Obiettivo dell'esercizio:
Ricopia parola per parola il brano sul gas naturale in Italia, iniziando da "L’Italia lo scorso" e terminando con "del gas naturale.".

Brano da esaminare:

Le conseguenze per il Paese saranno gravi non soltanto sul piano occupazionale, professionale e sociale, ma anche sul piano del posizionamento geopolitico nello scacchiere euromediterraneo.

Sono migliaia i posti di lavoro a rischio, diretti e indiretti; il settore dell’upstream genera infatti un alto rapporto tra occupazione diretta, la filiera degli appalti (attività di progettazione; servizi logistici; consulenze professionali nella geologia, mineralogia, chimica dei materiali; ecc.) e l’economia locale. La qualità media dei profili professionali impegnati in queste attività è di alto profilo: sono molti gli ingegneri, i geologi, i tecnologi e altre professionalità che rischiano l’uscita dal ciclo produttivo e una difficile riconversione professionale. Il nostro Paese, e in generale l’Unione europea, non riusciranno a raggiungere gli obiettivi previsti dalle Strategie, dai Piani energetici e dall’ambizioso progetto del New Green Deal, se non sosterranno questo lungo periodo di transizione, con un utilizzo maggiore del gas naturale, idrocarburo a emissioni decisamente più basse rispetto agli altri fossili (carbone e olio). Nel nostro Paese, le attività industriali, commerciali e logistiche non saranno in grado di sostenersi sul piano della competitività, senza la continuità e la sicurezza degli approvvigionamenti energetici.



L’Italia poi è fortemente condizionata dalle importazioni di gas naturale: la produzione nazionale è circa al 7% scarso e le importazioni al 93% sono di provenienza russa (42,06%), Paesi Bassi/Norvegia (15,68%), Algeria (14,39% in netto calo), Libia (8,03%), con un netto aumento di quelle garantite dai Terminali italiani di Rigassificazione (Porto Viro, Livorno, Panigaglia). Deprimere la produzione nazionale è pertanto un errore, perché comporterebbe un ulteriore aumento della dipendenza e dei costi di importazione.

Sul piano geopolitico, l’Italia poi sta perdendo definitivamente il possibile ruolo di hub sud mediterraneo del trasporto di gas naturale. Le succitate scelte politiche stanno allontanando l’interesse di fare del nostro Paese un punto di riferimento tra le produzioni della sponda meridionale e medio orientale mediterranea e i mercati europei. Il faticoso approdo del gasdotto Tap (che si è invece dimostrato assolutamente compatibile con l’ambiente salentino), il diniego d’interesse del nostro Governo nei confronti dei progetti Poseidon ed East Med (rete di gasdotti di collegamento tra gli importanti giacimenti mediorientali di Egitto, Israele, Libano e Cipro), che avrebbero come terminale il territorio di Otranto, stanno facendo perdere centralità al ruolo italiano, ruolo baricentrico che invece potrà essere assunto dalla Turchia (anche con azioni di forza) e dalla Grecia.

L’Italia lo scorso gennaio al Cairo, ha aderito insieme a Egitto, Israele, Cipro, Giordania, Grecia e Autorità Nazionale Palestinese all’East Mediterranean Gas Forum, divenuta formalmente un’organizzazione internazionale di rappresentanza nel settore del gas naturale (qualcuno l’ha definita una nuova Opec del Mediterraneo); questa positiva iniziativa rischia poi di entrare in contraddizione con una politica energetica del nostro Paese non finalizzata a essere protagonisti nel settore del gas naturale.

Estratto dei dati:
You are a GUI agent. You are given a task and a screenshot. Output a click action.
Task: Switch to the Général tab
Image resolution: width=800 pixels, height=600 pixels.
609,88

Risposta scritta:
L’Italia lo scorso gennaio al Cairo, ha aderito insieme a Egitto, Israele, Cipro, Giordania, Grecia e Autorità Nazionale Palestinese all’East Mediterranean Gas Forum, divenuta formalmente un’organizzazione internazionale di rappresentanza nel settore del gas naturale (qualcuno l’ha definita una nuova Opec del Mediterraneo); questa positiva iniziativa rischia poi di entrare in contraddizione con una politica energetica del nostro Paese non finalizzata a essere protagonisti nel settore del gas naturale.